Only a few thesps have hosted the show by themselves, including first AMPAS president and one of the founders Douglas Fairbanks, then Jimmy Stewart, Robert Montgomery, and Jack Lemmon, when the Oscars consisted of an awards banquet, then a radio show, and ultimately a globally broadcast TV spectacle. As far as I can tell, all of the lone emcees have been Americans. Jackman’s selection is the motion picture industry’s recognition that, more now than ever before, the success of a movie depends equally if not more so on its international box office than its North American grosses.

As to why Jackman might have been selected over other actors, he’s a proven commodity at hosting awards shows. He brilliantly emceed the televised ceremony for the Tony Awards in 2003, 2004 and 2005, and won an Emmy for the latter. As to whether Jackman would be asked to show off his musical talent at the Academy Awards isn’t clear. But he did win Broadway’s 2004 Tony Award as Best Actor In A Musical for his portrayal of Australian singer/songwriter Peter Allen in The Boy From Oz. The hiring of Mark and Condon, respectively Dreamgirls‘ producer and director, to co-produce this 81st Academy Awards would seem to indicate the pair might choose to make the most of Jackman’s multi-talents.
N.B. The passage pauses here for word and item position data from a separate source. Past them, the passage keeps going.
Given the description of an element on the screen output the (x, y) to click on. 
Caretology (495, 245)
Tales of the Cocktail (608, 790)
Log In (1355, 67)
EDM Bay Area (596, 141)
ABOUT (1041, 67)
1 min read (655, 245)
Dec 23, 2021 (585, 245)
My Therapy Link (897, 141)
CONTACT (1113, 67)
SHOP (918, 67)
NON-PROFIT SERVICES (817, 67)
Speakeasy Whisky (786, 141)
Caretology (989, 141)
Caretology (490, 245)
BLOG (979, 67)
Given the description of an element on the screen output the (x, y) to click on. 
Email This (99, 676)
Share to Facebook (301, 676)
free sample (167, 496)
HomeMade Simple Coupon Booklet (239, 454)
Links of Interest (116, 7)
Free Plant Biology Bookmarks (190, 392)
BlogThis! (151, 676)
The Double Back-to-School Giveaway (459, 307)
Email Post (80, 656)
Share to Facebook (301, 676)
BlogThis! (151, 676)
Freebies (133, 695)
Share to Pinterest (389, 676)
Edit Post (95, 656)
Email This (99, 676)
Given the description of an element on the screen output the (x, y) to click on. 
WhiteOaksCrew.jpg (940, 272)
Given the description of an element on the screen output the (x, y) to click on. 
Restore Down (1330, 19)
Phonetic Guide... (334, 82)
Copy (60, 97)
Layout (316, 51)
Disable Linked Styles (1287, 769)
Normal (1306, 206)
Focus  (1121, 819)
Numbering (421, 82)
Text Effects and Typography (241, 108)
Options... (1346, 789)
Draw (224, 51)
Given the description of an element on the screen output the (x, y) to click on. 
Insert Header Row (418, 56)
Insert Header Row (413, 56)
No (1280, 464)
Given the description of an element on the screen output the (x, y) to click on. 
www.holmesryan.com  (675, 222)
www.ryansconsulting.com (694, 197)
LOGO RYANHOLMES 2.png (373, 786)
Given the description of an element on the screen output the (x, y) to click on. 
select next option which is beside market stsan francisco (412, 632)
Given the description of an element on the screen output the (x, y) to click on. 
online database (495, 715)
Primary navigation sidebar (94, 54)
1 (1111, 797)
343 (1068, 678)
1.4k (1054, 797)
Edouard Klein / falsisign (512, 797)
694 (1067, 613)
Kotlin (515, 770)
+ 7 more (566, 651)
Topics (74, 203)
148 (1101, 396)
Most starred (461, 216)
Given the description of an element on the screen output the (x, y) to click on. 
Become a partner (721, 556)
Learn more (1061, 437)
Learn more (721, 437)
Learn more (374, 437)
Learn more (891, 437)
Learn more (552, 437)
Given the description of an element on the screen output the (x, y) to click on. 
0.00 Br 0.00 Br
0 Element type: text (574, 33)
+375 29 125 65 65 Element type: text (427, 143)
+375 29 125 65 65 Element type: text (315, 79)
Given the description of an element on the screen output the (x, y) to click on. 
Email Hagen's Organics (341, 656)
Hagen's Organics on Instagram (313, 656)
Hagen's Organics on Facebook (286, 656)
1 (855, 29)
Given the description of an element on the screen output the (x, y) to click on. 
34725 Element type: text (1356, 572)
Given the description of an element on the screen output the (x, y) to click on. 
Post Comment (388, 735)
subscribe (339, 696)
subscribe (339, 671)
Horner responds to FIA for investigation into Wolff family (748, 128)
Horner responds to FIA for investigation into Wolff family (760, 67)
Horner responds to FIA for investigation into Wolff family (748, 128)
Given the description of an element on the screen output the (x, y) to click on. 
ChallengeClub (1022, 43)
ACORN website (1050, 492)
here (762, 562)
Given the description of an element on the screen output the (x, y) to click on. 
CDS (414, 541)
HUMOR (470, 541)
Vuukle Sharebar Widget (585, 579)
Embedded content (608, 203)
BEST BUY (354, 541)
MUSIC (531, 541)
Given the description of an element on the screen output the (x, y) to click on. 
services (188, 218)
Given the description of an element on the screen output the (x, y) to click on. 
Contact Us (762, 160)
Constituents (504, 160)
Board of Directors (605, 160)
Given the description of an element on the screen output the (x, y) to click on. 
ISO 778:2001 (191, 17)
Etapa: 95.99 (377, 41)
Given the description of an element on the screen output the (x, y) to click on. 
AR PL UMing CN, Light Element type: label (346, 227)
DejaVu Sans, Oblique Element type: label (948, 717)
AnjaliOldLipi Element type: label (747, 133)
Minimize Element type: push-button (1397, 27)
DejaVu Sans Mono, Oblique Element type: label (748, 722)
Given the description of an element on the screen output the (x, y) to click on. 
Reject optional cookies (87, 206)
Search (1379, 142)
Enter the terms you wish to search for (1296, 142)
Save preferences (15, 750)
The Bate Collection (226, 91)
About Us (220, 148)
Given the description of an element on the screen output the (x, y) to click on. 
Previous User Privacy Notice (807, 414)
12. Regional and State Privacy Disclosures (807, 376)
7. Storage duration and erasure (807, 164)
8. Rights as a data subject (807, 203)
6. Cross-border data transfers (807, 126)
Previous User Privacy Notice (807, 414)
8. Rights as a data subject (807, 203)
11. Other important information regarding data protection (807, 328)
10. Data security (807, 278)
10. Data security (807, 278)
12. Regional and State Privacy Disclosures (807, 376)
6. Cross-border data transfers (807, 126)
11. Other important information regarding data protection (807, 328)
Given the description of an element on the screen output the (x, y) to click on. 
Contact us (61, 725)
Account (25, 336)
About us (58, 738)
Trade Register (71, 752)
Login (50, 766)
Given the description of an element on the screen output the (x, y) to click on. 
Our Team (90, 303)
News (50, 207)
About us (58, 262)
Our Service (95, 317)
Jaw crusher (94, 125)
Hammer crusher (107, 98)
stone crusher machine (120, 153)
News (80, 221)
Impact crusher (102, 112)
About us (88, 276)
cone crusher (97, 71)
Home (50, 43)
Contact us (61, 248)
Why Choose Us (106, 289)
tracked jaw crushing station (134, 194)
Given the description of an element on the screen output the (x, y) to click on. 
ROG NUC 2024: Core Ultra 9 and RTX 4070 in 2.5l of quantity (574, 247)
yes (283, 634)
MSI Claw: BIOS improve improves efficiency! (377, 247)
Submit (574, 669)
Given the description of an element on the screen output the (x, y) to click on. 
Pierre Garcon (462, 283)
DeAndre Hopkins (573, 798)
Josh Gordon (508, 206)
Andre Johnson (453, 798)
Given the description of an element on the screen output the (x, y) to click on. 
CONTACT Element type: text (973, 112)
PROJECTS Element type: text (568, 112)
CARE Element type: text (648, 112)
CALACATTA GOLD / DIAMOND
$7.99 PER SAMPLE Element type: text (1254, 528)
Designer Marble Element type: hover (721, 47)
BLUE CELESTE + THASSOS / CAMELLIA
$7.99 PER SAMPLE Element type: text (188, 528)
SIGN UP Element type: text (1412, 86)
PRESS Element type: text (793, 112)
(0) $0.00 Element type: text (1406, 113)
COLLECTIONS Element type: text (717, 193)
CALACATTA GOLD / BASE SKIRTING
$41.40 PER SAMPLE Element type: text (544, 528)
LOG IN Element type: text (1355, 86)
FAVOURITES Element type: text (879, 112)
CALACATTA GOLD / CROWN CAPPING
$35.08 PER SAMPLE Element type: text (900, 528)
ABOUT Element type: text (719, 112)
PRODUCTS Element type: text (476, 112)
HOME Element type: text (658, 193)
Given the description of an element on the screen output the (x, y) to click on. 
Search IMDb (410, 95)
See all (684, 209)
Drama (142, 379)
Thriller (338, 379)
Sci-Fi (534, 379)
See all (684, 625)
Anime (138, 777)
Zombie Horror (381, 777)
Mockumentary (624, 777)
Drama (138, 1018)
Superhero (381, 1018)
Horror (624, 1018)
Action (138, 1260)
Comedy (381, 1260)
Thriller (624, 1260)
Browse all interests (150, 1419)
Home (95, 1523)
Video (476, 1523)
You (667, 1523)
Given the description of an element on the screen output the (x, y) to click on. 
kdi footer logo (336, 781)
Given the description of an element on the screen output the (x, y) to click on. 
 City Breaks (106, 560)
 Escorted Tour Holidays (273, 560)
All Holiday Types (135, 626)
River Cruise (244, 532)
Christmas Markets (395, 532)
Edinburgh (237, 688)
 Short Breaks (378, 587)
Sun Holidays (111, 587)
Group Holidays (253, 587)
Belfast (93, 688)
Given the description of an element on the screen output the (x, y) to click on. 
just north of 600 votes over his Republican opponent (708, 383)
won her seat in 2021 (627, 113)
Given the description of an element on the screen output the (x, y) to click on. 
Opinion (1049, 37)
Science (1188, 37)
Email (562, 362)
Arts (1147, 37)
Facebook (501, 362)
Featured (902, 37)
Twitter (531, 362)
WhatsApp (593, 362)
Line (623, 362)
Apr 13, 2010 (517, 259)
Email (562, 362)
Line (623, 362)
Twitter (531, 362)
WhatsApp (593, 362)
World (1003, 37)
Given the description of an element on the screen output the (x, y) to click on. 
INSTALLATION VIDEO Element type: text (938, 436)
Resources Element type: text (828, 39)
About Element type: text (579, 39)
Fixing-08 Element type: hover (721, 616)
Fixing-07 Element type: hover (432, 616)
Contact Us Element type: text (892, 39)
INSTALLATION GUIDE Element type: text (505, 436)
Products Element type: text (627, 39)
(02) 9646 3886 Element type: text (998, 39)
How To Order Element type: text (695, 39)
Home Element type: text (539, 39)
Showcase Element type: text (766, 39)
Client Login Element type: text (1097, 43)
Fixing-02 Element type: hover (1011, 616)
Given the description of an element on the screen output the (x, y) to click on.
As for the actor, he’d probably love the exposure because his own movie production company, Seed Productions, is behind not only for the recent X-Man: The Last Stand (2006) but also the upcoming X-Men Origins: Wolverine spin-off for 2009. It also could conceivably help the worldwide box office and DVD sales of his current pic Australia, whose domestic grosses have been disappointing, as well as his other film credits The Prestige, Flushed Away, The Fountain, Happy Feet, Van Helsing, Kate & Leopold and Swordfish.

News of Jackman’s selection as the next Oscar host — no matter if he turns it down, which I do believe is doubtful —  is sure to be cheered in his home country of Australia, where moviegoing is a widespread passion. The choice is also a repudiation of recent hosts like Jon Stewart (twice) who though a household name in this country was barely known to anyone outside the United States. Last year, his emceeing resulted in the worst-rated Oscars since Nielsen started tracking them in 1974. Only 32 million people watched the writers strike-threatened 80th Academy Awards. And the 56 metered markets averaged a 10.7 rating among adults aged 18-49 — smaller than the 39.9 million drawn by 2007’s Ellen DeGeneres, or the 55 million who tuned in for Billy Crystal back in 1998.

But, really, the Academy of Motion Picture Arts & Sciences only has itself to blame. AMPAS was trying to pander to young audiences. But after last year’s kudosfest, several Hollywood power players lobbied AMPAS to do everything it could to change the awards show from top to bottom. What can’t be helped is that recent nominations have been dominated by the small independent movies at the expense of the popular studio movies. As a result, last year’s crowd-pleasers like 2007’s Transformers, The Simpsons Movie, Knocked Up, Harry Potter, The Bourne Supremacy, Spider-Man 3 and Pirates of the Caribbean 3 were barely given much air time.

I’m told the Jackman announcement could come as soon as Tuesday but more likely after the holidays if all the i’s are dotted and t’s get crossed in time. Jackman was one of the presenters at the 2002 Academy Awards, but said he’d think twice about doing it again because “getting up there in a suit and talking for a little bit is kind of bizarre.” Also, he’s supposed to be very near-sighted with extremely blurry vision when he isn’t wearing contacts, so, reportedly, when he hosted the Tonys and even Saturday Night Live, Jackman memorized almost everything he had to say so he wouldn’t have to struggle to read. And then there’s just the terror of appearing live before Hollywood and the world. But Jackman once said about his own courage, “I’ve always felt that if you back down from a fear, the ghost of that fear never goes away. It diminishes people. So I’ve always said ‘yes’ to the thing I’m most scared about.”